O espanhol Cesc Fàbregas, treinador do clube italiano Como, alertou que sua equipe pode ser obrigada a disputar a Liga dos Campeões da Europa com um elenco extremamente reduzido, que não ultrapassaria 16 ou 17 jogadores.
Isso se deve às restrições e aos regulamentos rígidos impostos pela União das Federações Europeias de Futebol (Uefa), já que a equipe carece do número exigido de jogadores formados na academia de base do clube. Ao mesmo tempo, ele destacou a boa recepção às novas contratações realizadas recentemente por sua equipe, como Máttia Liberali, Luis Milla e Kaike.
Esses desafios surgem após a rápida ascensão conquistada pela equipe; depois de atuar na segunda divisão apenas dois anos atrás, o clube italiano se viu preparando-se para participar da mais prestigiada competição continental após terminar em quarto lugar no Campeonato Italiano na temporada passada.
Essa rápida escalada surpreendeu a direção do clube, que enfrentou um obstáculo relacionado às regras da Uefa sobre jogadores locais e formados na academia; a Como sofreu na temporada passada por contar com apenas um jogador italiano em seu elenco, que atuou por um único minuto ao longo de toda a temporada.
Fàbregas explicou essa crise durante uma coletiva de imprensa, afirmando, segundo o site "Football Italia": "Temos restrições na lista da Uefa e, como ainda não possuímos uma academia de base capaz de nos fornecer determinados requisitos, vamos nos encontrar na Liga dos Campeões com um elenco composto por apenas 16 a 17 jogadores. É por isso que precisamos formar nossos próprios jogadores, um processo que exige tempo e não pode ser concluído em dois ou três anos".
Na busca do clube por corrigir essa deficiência, o Como contratou Máttia Liberali, jogador da seleção italiana sub-21 e ex-jovem do Milan, vindo do Catanzaro. Fàbregas comentou sobre sua chegada: "Liberali me ligou dias antes do início dos preparativos porque queria estar conosco desde o primeiro dia. Demonstrou muita vontade e assimilou nossas ideias rapidamente; vai jogar amanhã, onde pode atuar como armador ou falso nove".
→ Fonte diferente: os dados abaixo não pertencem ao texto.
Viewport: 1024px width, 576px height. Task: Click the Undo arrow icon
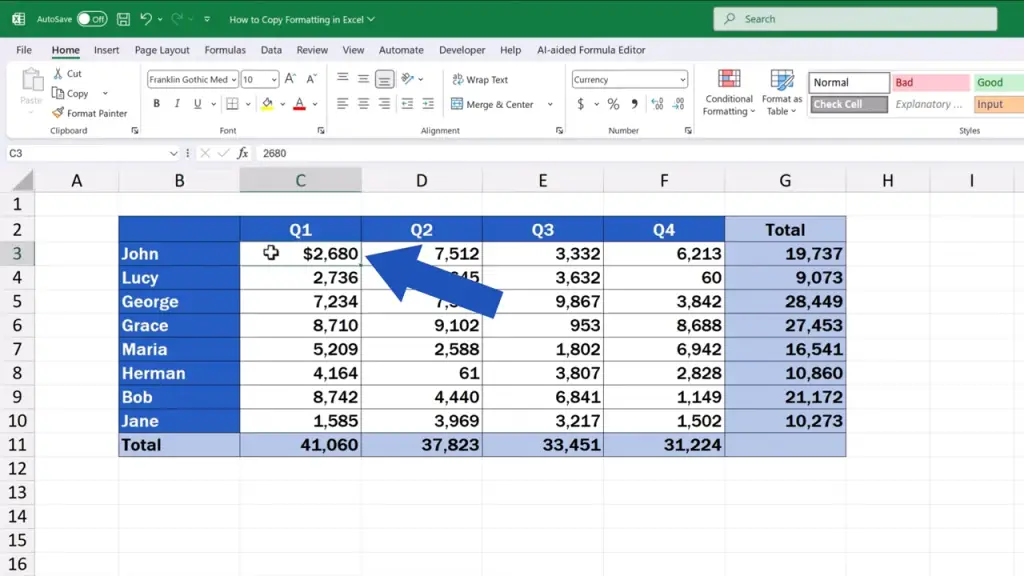[x=147, y=19]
No que diz respeito ao mercado de transferências de verão, o técnico espanhol expressou sua satisfação com as novas contratações para compensar as saídas, dizendo: "Sabíamos das saídas de Alberto Moreno e Sergi Roberto, mas conseguimos substituí-los rapidamente; Kaike chegou para compensar Moreno, enquanto Luis Milla é uma opção que acompanhávamos desde janeiro passado, pela personalidade de liderança que possui e pela capacidade de dar equilíbrio e organização à equipe. Também gosto muito da paixão e da combatividade defensiva de Kaike, e estamos trabalhando com ele atualmente para desenvolver seu estilo na posse de bola".
Fàbregas abordou os jovens craques da equipe que retornam de férias após suas participações internacionais, como Nico Paz, que esteve com a seleção da Argentina na Copa do Mundo, além de Assane Diao e Martín Baturina; ressaltando que, com o aumento das expectativas em torno deles, cresce também a pressão, e que o papel da comissão técnica é apoiá-los nesta fase. O treinador revelou que Paz retornará em 17 de agosto e descartou sua participação no aguardado amistoso contra o Liverpool.
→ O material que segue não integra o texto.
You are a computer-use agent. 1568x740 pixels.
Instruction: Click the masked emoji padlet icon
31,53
Fàbregas saudou a decisão de reconduzir Roberto Mancini ao cargo de treinador da seleção italiana, elogiando suas capacidades técnicas e seu vasto histórico como treinador; ele apontou que sempre foi admirador de sua filosofia de jogo desde sua passagem pelo Manchester City, descrevendo-o como "o treinador vencedor que apresenta um futebol agradável".
A decisão foi oficializada com o retorno de Mancini ao comando técnico da "Azzurra" após três anos de sua renúncia para treinar a seleção da Arábia Saudita; a direção da Federação Italiana preferiu recorrer novamente a seus serviços após negociações que realizou com nomes de peso, como Carlo Ancelotti, Pep Guardiola e Andrea Pirlo, uma opção que alguns consideraram um retrocesso, enquanto Fàbregas discordou, afirmando que se trata de um passo positivo para o futebol italiano.
Fàbregas disse, segundo o site italiano: "Sempre admirei Mancini e o acompanhava desde os tempos do Manchester City. Conversei com ele várias vezes, e é um treinador de personalidade vencedora e exigente, que apresenta um bom futebol. Provou como conquista sucessos quando foi campeão da Eurocopa, e estou muito feliz por ele".